Only the lines from the one with "The width and height of the screenshot is (290, 157)." through the last line of the material below belong in the answer, copied exactly and without pictures.

■ **Supplied data**
◆ ◆ ◆ ◆ ◆ ◆ ◆
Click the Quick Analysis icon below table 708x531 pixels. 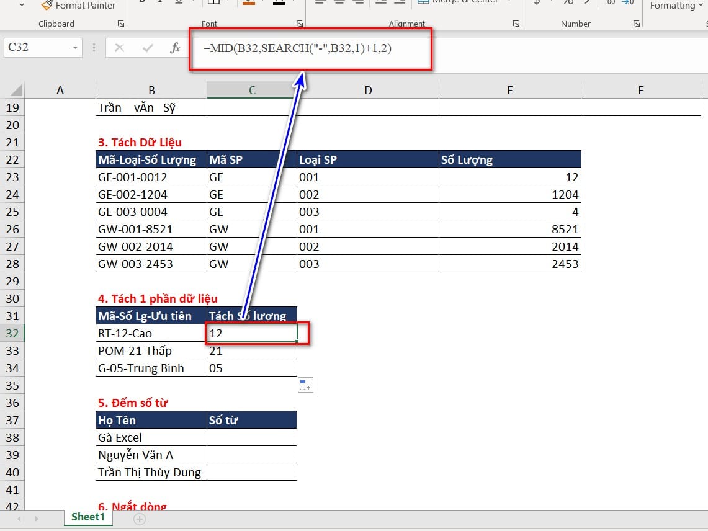pyautogui.click(x=305, y=385)
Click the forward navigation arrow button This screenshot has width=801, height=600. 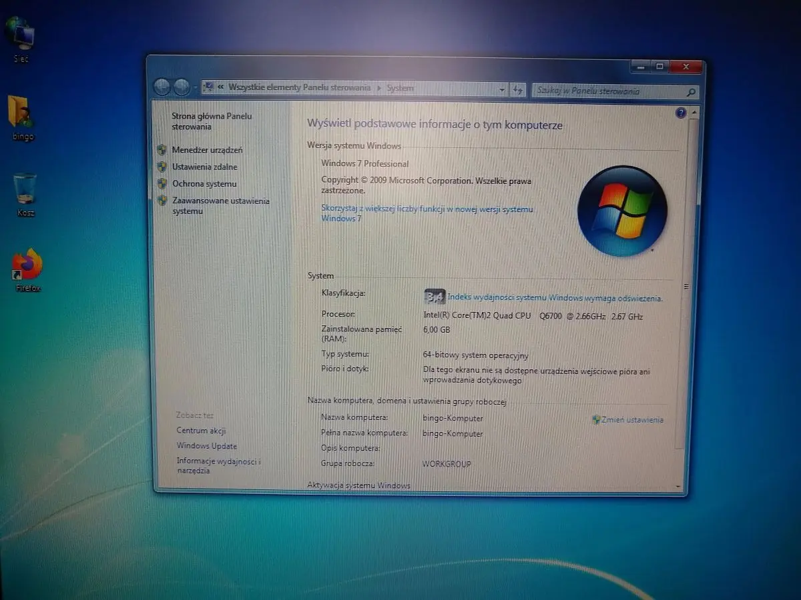coord(182,87)
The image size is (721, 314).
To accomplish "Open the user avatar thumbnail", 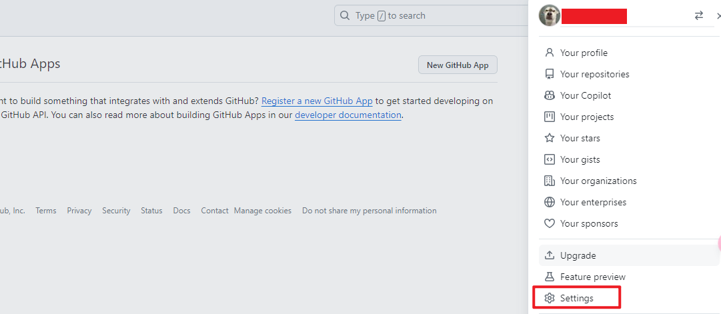I will click(x=550, y=15).
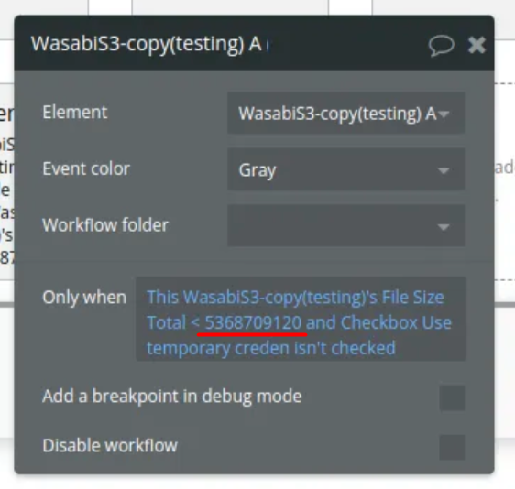The width and height of the screenshot is (515, 489).
Task: Click "This WasabiS3-copy(testing)'s File Size" expression text
Action: (295, 298)
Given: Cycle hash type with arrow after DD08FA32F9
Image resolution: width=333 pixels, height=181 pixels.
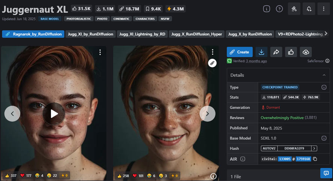Looking at the screenshot, I should (314, 148).
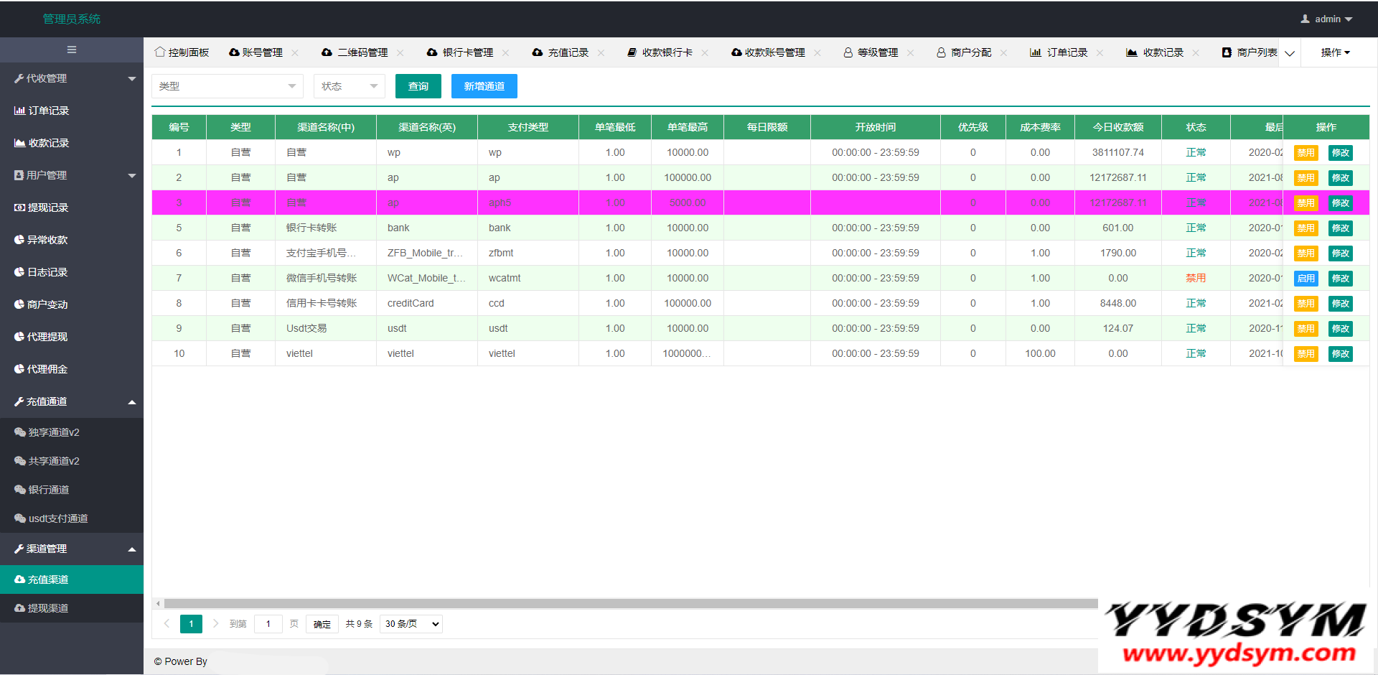Open the 状态 filter dropdown
The height and width of the screenshot is (675, 1378).
(349, 86)
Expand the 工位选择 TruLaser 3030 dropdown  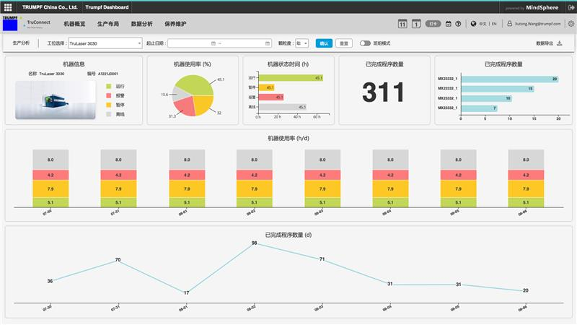[x=105, y=43]
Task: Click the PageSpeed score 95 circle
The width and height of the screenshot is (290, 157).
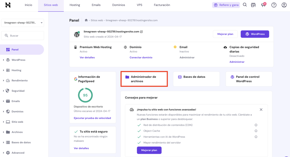Action: (85, 95)
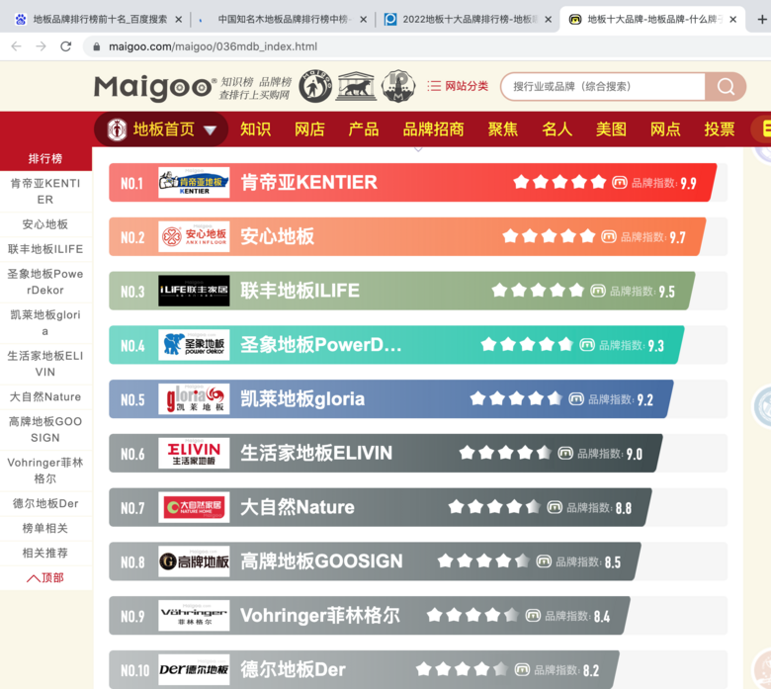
◆ ◆ ◆ ◆ ◆ ◆ ◆
■ **Your response**
The width and height of the screenshot is (290, 157).
Action: (85, 95)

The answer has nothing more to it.